En mi novela “Pisar los dedos de Dios”, de 1979, hay un exergo de Alexander Blok que a mí me pareció una bella síntesis poética de la perversión de la historia que entonces protagonizábamos: “Los que nacieron en épocas oscuras/ no recordaban su camino/ nosotros, hijos de los años de espanto/ no podemos olvidar nada”.

El escenario de la gran movilidad social era entonces un juego de finalidades subalternas, sólo que nosotros no lo sabíamos. Hay un momento efusivo de la historia, en el que la representación toma como objeto al deseo mismo. Lo que andaba desatado en las calles de Santo Domingo, a partir de 1961, era la figuración inflada de un deseo, una idea o una ilusión de libertad. Nosotros, los hijos de los años de espanto, desplegábamos frente a la historia objetiva la expectación de un anhelo que nos parecía natural después de treinta y un años de tiranía. Era un anhelo tranquilo y violento, sobre el que se edificaría la estúpida y trágica historia de nuestra aventura espiritual, el largo martirologio de nuestras vidas de pequeños burgueses, recién salidos de una espantosa tiranía de treinta y un años.

Esa tragedia se convirtió en  un signo, que  los intelectuales (tan traidores a sí mismos) han esbozado en versos y narraciones, tan quejumbrosos, que a la luz del resultado de la historia actual, puede parecer inútil; pero que sin embargo da pistas sobre la perversión de la historia a la que me refería al principio.

¿En qué consiste esta perversidad?

En una distinción púdica de que todo ha cambiado, pero todo sigue igual.  Un hombre multitudinario y complejo, que confesaba tumultuosamente este anhelo, se refugia en sí mismo y suspende la verdad cotidiana. Es como si todo se cerrara sobre sí mismo. No hay miseria, no hay hambre, nadie está necesitado de solidaridad. Vivimos el mejor de los mundos posibles. Un cínico inimaginable nos gobierna en pleno siglo XXI.

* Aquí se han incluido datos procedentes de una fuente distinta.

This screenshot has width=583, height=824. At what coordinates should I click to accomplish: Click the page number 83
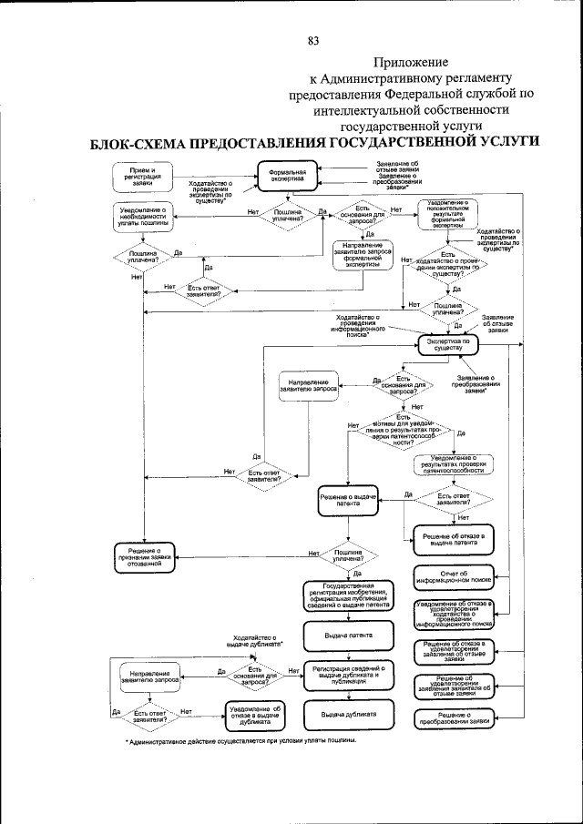(x=313, y=40)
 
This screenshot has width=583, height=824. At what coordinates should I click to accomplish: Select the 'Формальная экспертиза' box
(x=286, y=176)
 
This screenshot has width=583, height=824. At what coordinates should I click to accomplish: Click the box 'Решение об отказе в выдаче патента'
(x=455, y=539)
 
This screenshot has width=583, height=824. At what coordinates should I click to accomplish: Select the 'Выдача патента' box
(x=346, y=632)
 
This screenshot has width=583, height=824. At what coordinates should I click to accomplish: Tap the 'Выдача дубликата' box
(x=346, y=714)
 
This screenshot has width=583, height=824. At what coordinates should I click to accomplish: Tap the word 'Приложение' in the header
(x=407, y=61)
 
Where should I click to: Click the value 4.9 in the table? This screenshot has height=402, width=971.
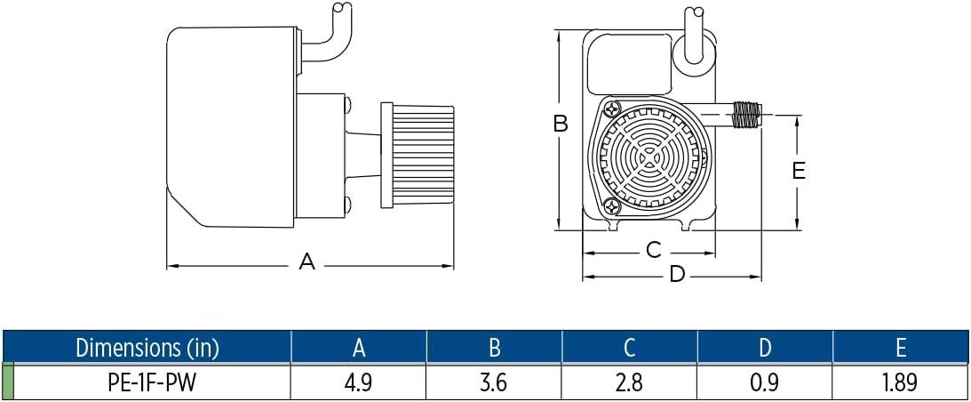(359, 382)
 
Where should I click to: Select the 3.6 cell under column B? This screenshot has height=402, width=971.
(494, 382)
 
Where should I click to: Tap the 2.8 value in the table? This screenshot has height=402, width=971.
(629, 382)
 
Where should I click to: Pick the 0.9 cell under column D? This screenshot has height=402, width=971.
(765, 382)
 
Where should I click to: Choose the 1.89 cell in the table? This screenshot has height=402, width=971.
(901, 382)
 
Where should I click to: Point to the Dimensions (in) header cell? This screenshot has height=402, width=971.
(147, 348)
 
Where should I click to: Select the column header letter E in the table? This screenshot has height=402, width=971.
(901, 348)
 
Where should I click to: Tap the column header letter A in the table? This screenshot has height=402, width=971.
(359, 348)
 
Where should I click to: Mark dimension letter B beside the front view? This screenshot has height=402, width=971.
(561, 125)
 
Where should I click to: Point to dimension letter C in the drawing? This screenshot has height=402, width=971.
(654, 250)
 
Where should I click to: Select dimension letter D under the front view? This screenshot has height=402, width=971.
(678, 274)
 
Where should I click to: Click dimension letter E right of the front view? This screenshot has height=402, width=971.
(799, 170)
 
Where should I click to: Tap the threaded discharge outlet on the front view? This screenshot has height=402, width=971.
(746, 115)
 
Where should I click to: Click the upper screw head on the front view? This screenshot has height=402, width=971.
(612, 108)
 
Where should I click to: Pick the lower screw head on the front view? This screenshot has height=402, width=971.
(612, 207)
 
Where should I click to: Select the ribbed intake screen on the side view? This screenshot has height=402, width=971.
(418, 156)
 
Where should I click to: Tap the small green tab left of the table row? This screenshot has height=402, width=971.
(8, 382)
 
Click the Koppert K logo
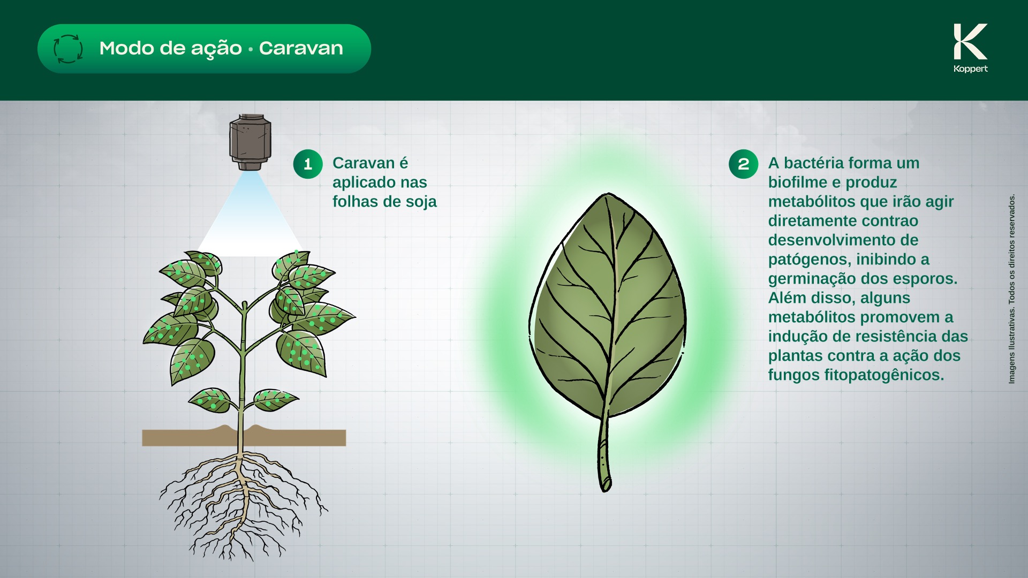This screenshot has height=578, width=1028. tap(970, 41)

El entreacto de esta ilusión subleva, pero nadie lo admite. Balaguer, para los años en que yo acuñé el exergo de Alexander Blok, dominaba la escena con los símbolos agobiantes del absolutismo, los mismos que en el esplendor inalterable de aquellos años de lucha rechazábamos.  ¿Cuál de nosotros no se sublevaba de tan solo ver bajo el sombrero gacho de su mansedumbre, la más fiera pasión escondida? ¿Quién no se asqueó del imperturbable cinismo con que se proclamaba “el único”, “el insustituible?  ¿No era su desenfrenada  ambición de poder, la fuente de toda la corrupción que lo rodeaba? ¿No se jugó este hombre toda su opción de gozo en el placer de poder decidir el destino de muchos? ¿Cuáles eran los límites, los escrúpulos ante los cuáles se desarmaba sus ansias de “seguir en el palo”?

Todo ha cambiado, pero todo sigue igual.

Ayer escuchaba un discurso de Danilo Medina y regresaba al pasado. El mismo cinismo, la misma vocación de ungido, la misma fiera pasión por el poder, el mismo asco, y la misma perversión de la historia que lo hace creer tocado por los dioses, únicamente porque maneja el dinero de los contribuyentes. Y descubrí que todo regresa. Marx, corrigiendo a Hegel, lo escribió: “Hegel dice en alguna parte que todos los grandes hechos aparecen, como si dijéramos, dos veces. Pero se olvidó de agregar: una vez como tragedia, y la  otra como farsa”. Ahora vivimos la farsa de la dictadura. Danilo Medina encarna la dictadura de nuestro tiempo, es un dictador cuya construcción finge no serlo. Brota de unas “elecciones”, pero es la replicación farsesca de la legitimación, la repetición en clave cómica de la historia de toda la atmósfera dictatorial que hemos vivido. Como dictador Danilo Medina solo podría dar risa, pero ése es el peligro porque un hombre que acopia el poder absoluto en un país (“Mi Congreso, Mis Alcaldes, Mi Partido, Mi presupuesto, Mis guardias, Mi Justicia”, etc), podría retrotraerse a una época que hemos creído fenecida, pero que cada vez parodia aquí al demócrata, y allí impone al dictador. El mejor ejemplo: las “elecciones” que prostituyeron las instituciones, y segaron el breve espacio de democracia construido con dificultad después de la muerte de Trujillo.

¡Oh, Dios, esta maldita historia circular a veces nos agobia!  Incluso a nosotros, los hijos de los años espanto, que no podemos olvidar nada.